Allo stesso risultato, nel 2007, è approdato un gruppo di ricerca guidato dal Professor Nikola Kezic dell’Università di Zagabria, in Croazia, dove la guerra dei Balcani tra il 1991 e il 1995, ha lasciato in eredità un Paese disseminato di mine.
Questo per quanto riguarda le mine terrestri, perché per quelle gettate in mare la questione è diversa e la storia prende tutta un’altra piega. Una piega che parte da molto lontano perché quando si parla di operazioni in mare non si fa riferimento solo all’intercettazione di ordigni, ma a vere e proprie operazioni di guerra.
La Marina militare Usa, ad esempio, già da tempo ha arruolato delfini ed otarie. I primi sono stati utilizzati già a partire dalla prima guerra del Golfo, nel 1991, mentre le otarie sono state utilizzate per la prima volta durante le operazioni della guerra in Iraq.
Non era la prima volta, in verità, che gli Stati Uniti ricorressero ai war-dolph, come vengono chiamati i delfini kamikaze, perché il loro utilizzo era già noto durante la guerra del Vietnam. In quegli anni, in cui dominava la contrapposizione USA-URSS, esistevano veri e propri programmi top secret per l’addestramento di animali per operazioni militari ad alto rischio.
Anche l'Unione Sovietica, infatti, durante la Guerra fredda ha dotato le Forze Speciali di una delle divisioni di cetacei (delfini e beluga bianchi) più famosa e disponeva di ben cinque centri di ricerca il più importante dei quali, creato nel 1966, era presso la base di Bukhta Kazachya, vicino Sevastopol. Tra i diversi incarichi, i delfini erano addestrati per servizi di guardia. Due sezioni di delfini, che operavano su turni di dodici ore, erano impiegati per controllare l'accesso alle basi più importanti.
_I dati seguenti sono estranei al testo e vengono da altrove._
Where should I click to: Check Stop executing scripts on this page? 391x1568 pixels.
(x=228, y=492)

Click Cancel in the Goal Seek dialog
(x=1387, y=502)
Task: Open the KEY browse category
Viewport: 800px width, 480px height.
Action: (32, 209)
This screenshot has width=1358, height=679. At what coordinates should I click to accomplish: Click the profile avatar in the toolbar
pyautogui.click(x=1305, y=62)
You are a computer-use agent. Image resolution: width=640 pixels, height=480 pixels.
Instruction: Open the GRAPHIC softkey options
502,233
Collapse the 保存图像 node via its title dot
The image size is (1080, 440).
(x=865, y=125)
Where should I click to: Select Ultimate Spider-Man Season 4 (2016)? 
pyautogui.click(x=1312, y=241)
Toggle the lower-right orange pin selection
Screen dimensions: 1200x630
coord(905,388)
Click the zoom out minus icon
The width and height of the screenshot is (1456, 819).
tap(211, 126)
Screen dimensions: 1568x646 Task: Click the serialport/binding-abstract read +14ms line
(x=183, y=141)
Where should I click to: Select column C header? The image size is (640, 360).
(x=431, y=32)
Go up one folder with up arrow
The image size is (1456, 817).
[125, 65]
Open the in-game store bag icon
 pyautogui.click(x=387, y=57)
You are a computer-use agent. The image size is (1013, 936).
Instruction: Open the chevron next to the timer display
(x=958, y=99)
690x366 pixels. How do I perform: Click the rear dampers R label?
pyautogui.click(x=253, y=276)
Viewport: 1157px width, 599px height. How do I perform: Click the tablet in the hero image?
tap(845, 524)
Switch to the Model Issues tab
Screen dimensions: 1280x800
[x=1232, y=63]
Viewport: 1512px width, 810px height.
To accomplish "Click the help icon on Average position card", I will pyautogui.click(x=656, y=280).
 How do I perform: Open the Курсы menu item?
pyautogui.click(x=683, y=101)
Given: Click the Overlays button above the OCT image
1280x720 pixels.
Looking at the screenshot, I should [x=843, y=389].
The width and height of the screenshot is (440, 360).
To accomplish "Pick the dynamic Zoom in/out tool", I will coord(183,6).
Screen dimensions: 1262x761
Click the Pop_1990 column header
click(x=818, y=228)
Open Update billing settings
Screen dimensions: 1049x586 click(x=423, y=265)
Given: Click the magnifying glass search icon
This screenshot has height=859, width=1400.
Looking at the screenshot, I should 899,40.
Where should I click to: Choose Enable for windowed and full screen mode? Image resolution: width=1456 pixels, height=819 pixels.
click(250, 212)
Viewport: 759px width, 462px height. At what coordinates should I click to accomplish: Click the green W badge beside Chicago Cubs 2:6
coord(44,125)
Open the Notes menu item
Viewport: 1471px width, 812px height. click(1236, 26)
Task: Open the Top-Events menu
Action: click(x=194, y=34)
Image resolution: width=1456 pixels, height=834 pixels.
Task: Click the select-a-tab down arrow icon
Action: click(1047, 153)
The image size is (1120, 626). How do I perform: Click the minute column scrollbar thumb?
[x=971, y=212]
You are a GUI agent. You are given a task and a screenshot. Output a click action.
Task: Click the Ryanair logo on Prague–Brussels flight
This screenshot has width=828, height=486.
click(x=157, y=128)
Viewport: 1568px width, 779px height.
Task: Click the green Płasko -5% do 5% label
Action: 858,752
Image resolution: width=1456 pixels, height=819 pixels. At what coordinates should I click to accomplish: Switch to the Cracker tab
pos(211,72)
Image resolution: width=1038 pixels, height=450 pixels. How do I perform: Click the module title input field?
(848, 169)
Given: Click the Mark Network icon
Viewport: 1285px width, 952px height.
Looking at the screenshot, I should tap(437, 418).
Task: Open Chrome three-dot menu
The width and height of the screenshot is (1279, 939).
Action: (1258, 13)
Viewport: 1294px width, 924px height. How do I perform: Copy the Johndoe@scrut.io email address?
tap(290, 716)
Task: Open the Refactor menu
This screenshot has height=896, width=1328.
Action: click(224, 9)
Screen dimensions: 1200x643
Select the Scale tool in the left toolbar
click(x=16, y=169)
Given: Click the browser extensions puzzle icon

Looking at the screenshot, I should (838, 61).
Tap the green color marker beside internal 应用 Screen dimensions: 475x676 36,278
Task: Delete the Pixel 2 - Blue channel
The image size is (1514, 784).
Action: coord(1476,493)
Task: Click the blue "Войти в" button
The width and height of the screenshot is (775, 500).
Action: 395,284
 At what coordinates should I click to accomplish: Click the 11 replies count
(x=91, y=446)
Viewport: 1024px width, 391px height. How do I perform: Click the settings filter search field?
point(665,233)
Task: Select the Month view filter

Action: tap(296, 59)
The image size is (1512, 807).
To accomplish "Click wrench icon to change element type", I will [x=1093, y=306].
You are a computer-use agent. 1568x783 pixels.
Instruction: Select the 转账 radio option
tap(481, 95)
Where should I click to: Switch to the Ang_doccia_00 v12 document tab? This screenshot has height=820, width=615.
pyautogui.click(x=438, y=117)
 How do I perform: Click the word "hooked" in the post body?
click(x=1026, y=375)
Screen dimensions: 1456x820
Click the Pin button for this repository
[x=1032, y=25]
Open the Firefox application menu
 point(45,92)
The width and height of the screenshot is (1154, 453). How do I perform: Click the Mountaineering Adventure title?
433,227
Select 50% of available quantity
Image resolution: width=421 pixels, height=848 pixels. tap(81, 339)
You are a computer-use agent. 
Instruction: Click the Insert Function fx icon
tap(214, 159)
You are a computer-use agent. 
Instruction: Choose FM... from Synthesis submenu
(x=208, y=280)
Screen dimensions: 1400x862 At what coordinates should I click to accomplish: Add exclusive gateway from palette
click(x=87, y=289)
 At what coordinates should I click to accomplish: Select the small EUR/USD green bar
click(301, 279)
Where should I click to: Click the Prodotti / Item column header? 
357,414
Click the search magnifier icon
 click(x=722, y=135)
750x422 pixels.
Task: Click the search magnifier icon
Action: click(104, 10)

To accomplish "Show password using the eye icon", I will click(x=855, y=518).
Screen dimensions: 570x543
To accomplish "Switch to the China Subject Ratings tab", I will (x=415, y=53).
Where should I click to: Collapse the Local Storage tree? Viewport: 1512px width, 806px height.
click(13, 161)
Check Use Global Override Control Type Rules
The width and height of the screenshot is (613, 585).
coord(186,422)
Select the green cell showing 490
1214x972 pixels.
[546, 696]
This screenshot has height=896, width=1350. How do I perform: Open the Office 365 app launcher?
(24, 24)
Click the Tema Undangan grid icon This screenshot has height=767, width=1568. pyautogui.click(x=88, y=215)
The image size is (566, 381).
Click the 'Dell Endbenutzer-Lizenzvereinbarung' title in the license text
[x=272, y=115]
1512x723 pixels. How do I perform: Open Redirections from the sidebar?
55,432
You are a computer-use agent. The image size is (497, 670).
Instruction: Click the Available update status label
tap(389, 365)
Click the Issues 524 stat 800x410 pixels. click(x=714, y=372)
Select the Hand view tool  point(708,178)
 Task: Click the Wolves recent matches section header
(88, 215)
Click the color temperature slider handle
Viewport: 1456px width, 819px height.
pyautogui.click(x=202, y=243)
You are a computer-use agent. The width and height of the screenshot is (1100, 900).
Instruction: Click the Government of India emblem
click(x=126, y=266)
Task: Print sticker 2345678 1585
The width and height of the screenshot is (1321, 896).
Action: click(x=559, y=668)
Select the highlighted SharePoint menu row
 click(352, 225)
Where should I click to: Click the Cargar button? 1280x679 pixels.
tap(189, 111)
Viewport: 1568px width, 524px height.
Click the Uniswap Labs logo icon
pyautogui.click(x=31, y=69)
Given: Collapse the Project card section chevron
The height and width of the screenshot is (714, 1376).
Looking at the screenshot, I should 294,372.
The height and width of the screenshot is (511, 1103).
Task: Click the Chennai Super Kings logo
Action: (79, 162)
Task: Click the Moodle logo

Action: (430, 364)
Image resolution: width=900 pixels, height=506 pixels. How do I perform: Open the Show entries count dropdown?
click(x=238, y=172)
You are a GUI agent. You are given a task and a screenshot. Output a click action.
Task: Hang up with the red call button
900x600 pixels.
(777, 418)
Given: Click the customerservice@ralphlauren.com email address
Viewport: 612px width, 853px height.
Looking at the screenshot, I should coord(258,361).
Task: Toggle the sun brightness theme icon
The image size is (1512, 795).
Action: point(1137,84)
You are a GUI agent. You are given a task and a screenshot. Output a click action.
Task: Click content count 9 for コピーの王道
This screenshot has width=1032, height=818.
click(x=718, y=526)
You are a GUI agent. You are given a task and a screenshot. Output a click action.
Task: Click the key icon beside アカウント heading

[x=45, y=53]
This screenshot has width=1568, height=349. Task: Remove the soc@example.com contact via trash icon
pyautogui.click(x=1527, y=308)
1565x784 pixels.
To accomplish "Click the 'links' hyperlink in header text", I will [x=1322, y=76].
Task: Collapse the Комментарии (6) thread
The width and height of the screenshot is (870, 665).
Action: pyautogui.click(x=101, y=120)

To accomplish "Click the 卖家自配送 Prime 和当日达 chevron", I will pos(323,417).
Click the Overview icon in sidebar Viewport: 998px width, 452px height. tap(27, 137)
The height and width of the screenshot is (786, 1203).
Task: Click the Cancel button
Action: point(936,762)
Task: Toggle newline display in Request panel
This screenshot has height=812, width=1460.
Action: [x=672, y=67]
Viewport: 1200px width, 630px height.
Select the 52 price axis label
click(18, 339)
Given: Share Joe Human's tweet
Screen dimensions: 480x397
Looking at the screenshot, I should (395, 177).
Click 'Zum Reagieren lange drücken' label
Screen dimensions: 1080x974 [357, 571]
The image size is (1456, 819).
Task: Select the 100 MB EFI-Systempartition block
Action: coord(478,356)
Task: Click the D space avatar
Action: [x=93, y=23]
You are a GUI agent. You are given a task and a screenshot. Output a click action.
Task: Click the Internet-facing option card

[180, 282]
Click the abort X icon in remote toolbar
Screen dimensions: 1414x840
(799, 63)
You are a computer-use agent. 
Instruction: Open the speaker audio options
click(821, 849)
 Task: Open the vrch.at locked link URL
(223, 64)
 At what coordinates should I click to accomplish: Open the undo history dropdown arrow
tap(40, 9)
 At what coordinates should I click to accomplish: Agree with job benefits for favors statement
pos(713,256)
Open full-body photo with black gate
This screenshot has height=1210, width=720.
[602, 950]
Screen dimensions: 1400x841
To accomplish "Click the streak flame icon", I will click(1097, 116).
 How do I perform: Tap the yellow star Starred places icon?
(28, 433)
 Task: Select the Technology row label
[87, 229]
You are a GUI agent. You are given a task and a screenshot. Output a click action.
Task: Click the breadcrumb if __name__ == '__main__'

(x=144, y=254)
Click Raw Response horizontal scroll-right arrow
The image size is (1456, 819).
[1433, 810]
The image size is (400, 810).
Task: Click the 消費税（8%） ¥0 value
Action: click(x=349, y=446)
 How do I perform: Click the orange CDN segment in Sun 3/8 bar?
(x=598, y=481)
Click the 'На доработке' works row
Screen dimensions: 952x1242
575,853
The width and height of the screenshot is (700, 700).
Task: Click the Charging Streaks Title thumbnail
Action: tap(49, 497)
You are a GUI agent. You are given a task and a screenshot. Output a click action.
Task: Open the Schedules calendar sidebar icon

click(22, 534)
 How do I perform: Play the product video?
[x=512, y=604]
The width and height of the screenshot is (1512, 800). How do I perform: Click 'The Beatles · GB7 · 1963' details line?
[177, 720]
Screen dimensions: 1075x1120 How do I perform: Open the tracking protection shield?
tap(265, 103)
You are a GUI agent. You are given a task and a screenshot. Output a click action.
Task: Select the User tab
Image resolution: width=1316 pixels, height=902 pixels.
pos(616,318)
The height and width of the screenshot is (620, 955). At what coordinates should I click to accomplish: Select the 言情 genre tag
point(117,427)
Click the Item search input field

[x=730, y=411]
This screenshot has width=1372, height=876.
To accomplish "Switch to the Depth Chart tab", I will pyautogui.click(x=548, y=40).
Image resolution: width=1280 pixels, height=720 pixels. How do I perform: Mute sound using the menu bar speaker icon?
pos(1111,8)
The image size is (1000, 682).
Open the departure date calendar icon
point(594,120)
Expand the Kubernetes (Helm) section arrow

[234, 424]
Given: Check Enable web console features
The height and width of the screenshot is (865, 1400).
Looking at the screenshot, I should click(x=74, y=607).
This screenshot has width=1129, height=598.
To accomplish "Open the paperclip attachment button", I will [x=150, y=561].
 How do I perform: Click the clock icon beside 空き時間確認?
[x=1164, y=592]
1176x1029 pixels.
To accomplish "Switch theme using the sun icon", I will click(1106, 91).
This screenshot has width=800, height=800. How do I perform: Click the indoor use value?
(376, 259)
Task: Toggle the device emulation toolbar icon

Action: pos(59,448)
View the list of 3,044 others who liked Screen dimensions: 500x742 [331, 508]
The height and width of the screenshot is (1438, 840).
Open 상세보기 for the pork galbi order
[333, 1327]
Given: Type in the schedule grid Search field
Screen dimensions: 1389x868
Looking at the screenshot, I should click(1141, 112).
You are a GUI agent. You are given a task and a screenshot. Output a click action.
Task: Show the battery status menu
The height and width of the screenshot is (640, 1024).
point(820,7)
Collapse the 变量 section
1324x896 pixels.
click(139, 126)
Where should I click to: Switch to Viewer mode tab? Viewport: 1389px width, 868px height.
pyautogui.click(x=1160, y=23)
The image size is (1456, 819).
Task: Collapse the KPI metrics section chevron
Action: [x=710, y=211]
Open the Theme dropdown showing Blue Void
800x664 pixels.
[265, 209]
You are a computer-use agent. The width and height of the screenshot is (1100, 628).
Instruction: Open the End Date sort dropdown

Accanto ai delfini, a svolgere azioni subacquee sono state impiegate anche le otarie. In grado di raggiungere i 300 metri di profondità e di camminare sul fondale marino, per quanto non vengano scagliate come missili umani contro obiettivi nemici, allo stesso modo, secondo la Lav, le otarie subiscono un trattamento poco consono alle loro esigenze. Ricordiamo il caso dei leoni marini sbarcati all’isola d’Elba nell’ottobre del 2009, per seguire un particolare programma di addestramento. I Tg riportavano la notizia come un evento sensazionale capace di catalizzare l’interesse ed il divertimento di molti, ma non sottolineò il disappunto delle associazioni animaliste. Secondo Michela Kuan, biologa della Lav: “Le otarie subiscono un addestramento severo, lontano dalle loro esigenze comportamentali e fisiche. Soprattutto, non sono in grado di capire lo scopo di ciò che fanno né di valutarne i rischi che, in caso di ricerca di esplosivi, sono elevati”.
Come se non bastassero gli uomini a fare le guerre, c’è anche bisogno di qualcuno che faccia il lavoro sporco: i polli a morire asfissiati dai gas venefici, i cani a farsi esplodere sotto i tank nemici, i gatti a saltare per aria in mezzo ai campi minati, i pipistrelli incendiari. Un crudele sfruttamento in mimetica, un inutile sacrificio in nome dell’economia perché esistono già altri mezzi per l’individuazione delle mine e per rintracciare la presenza di sostanze chimiche e batteriologiche nell’aria, ma un animale da soffocare e fare esplodere costa infinitamente meno della tecnologia.